World wars over water

Haitham Nouri , Saturday 22 Jul 2023

The world has long been embroiled in conflicts over precious natural resources. However, since the mid-20th century, countries have become more acutely aware than ever of the looming threat of water scarcity.

World wars over water
World wars over water

 

The burgeoning population, coupled with surging industrial operations and production requirements, have necessitated ever-increasing quantities of water. Climatic disruptions wrought by industrialisation in Europe and North America have exacerbated the crisis. Water has also been used as a source of pressure to secure other gains from different parties.
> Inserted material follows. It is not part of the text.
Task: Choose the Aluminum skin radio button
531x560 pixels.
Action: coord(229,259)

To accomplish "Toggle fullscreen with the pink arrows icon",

The last 70 years have witnessed a significant uptick in dam construction, a measure aimed at generating hydroelectric power and establishing irrigation networks. This has particularly been the case in nations where rivers originate, even if they do not fully capitalise on local precipitation.

Anxiety over water resources today has begun to manifest itself in the form of skirmishes that portend a catastrophic escalation, threatening to unleash interminable conflicts that will bring neither victory nor peace.

The prevailing situation is untenable, especially between neighbouring countries that rely on rivers for their water like an oasis in the desert.

Iran, a nation beset by drought for three decades, is understandably worried about the dwindling water supply from the Helmand River, which originates in Afghanistan.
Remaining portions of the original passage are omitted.